____ TEXTE À LIRE
Kegaska 03 – Le peuplement européen

Tiré du livre de V. A. Huard, Labrador et Anticosti

Je réalise qu’après deux billets sur ma maîtrise, je n’ai toujours pas fait de résumé historique sur Kegaska. Je vais crever l'abcès tout de suite, je ne parlerai pas des Innus. Bien sûr ils ont occupé le territoire depuis des siècles, mais ils étaient des chasseurs nomades, tournés vers l’intérieur des terres, ce qui a laissé peu de trace aux alentours du village qui m’intéresse. J’ai ainsi concentré ce texte sur les peuplements européens, tournés vers la mer et sédentaires. Une partie de ce que nous connaissons aujourd’hui, nous provient des employés et contractuels de l’État qui parcouraient le Labrador canadien, afin d’y faire des relevés topographiques et démographiques.

Par exemple si vous avez écouté la série Les Pays d’en haut, vous avez entendu le nom d’Arthur Buies. Il est de ces fonctionnaires ayant étudié la province pour le compte du Département de l’Agriculture de l’époque. Il ne parle pas beaucoup de Kegaska, si ce n’est pour citer un magistrat régional du nom de Simard* : «c'est là que commence la grande solitude du Labrador.» Quelques années plus tard, en 1908, ce sera au tour d’Eugène Rouillard de publier un ouvrage sur cette région et lui aussi citera le magistrat, concernant la grande solitude. Ce que les Buies, Rouillard et Simard entendent par cette expression, c’est ceci :

Plus de bois, plus de végétation, des terres nues, des roches, des îles et des collines arides qui ne se couvrent que de mousses et de lichens. À l'intérieur, des savanes immenses et inexplorées, d'où l'on ne tire que ce que les anglais désignent sous le nom de baked apples, et que les gens de la côte appellent chicoutai.
________
____ DONNÉES FOURNIES
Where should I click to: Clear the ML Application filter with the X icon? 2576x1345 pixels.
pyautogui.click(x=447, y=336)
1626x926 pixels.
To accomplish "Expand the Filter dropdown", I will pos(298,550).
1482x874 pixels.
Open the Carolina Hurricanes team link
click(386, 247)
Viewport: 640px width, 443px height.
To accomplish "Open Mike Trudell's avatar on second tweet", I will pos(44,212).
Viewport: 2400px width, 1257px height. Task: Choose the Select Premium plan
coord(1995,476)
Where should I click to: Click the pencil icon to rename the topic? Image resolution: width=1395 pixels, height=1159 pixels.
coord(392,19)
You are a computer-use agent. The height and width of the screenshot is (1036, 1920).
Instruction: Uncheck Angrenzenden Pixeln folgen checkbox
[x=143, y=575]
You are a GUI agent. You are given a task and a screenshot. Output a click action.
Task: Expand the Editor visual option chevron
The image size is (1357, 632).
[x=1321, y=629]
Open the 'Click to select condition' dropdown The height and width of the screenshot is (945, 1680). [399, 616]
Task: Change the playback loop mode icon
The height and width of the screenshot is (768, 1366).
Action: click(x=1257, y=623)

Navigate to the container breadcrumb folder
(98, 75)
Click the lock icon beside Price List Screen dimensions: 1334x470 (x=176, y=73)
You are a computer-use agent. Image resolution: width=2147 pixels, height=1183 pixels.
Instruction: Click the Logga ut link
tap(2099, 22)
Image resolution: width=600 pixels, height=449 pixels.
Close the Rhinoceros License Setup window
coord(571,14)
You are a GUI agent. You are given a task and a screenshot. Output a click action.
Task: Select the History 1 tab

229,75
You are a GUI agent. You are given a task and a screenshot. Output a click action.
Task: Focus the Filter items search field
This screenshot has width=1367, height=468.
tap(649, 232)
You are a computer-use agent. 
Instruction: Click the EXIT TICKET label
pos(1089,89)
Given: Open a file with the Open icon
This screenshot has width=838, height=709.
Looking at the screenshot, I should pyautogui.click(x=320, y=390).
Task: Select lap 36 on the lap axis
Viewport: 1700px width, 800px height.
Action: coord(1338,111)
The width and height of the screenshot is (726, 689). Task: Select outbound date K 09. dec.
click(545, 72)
________
» CONSIGNE A:
Extrayez du billet sur Kegaska le passage qui s'ouvre sur les mots contenant "Plus de bois, plus" et se termine par "côte appellent chicoutai.".
» CONSIGNE B:
D'après le billet sur Kegaska, en quelle année Eugène Rouillard a-t-il publié son ouvrage sur cette région ?
» CONSIGNE C:
Prolongez le billet sur le peuplement européen de Kegaska au-delà de sa dernière phrase.

» RÉSULTAT A:
Plus de bois, plus de végétation, des terres nues, des roches, des îles et des collines arides qui ne se couvrent que de mousses et de lichens. À l'intérieur, des savanes immenses et inexplorées, d'où l'on ne tire que ce que les anglais désignent sous le nom de baked apples, et que les gens de la côte appellent chicoutai.

» RÉSULTAT B:
En 1908.

» RÉSULTAT C:
Tiré de La Côte-Nord du St-Laurent et le Labrador canadien,
Eugène Rouillard, pp. 117-118.
(voir notice bibliographique complète à la fin)


Kegaska fait office de frontière entre deux milieux naturels. À part cette particularité physique du paysage, les auteurs que je viens de citer parlent peu des habitants de Kegaska, si ce n'est pour dénombrer les familles, mentionner la profession majoritaire et évaluer les revenus moyens. C'est intéressant, mais je veux en savoir plus sur le plan culturel. Pour se faire, il faut se tourner vers une célébrité régionale, qui a passé sa vie à cumuler de l’information sur la Moyenne et la Basse-Côte-Nord. Cet homme a été auteur, pêcheur, capitaine de goélette et gardien de phare. Son nom est Placide Vigneau.

Placide Vigneau et son épouse
Source de la photo : https://advitam.banq.qc.ca/notice/799997

D’origine acadienne, il s’est intéressé à tout ce qui concernait ce peuple, qui s’est installé sur toute la Côte-Nord, dont Kegaska. J’ai parlé rapidement de cette période dans mon billet Kegaska 01. Vigneau fait un résumé des différentes vagues de peuplement du 19e siècle, dans son manuscrit Statistiques 1900. L’auteur n’a rien d’un historien et sa contribution vient de son soucis du détail.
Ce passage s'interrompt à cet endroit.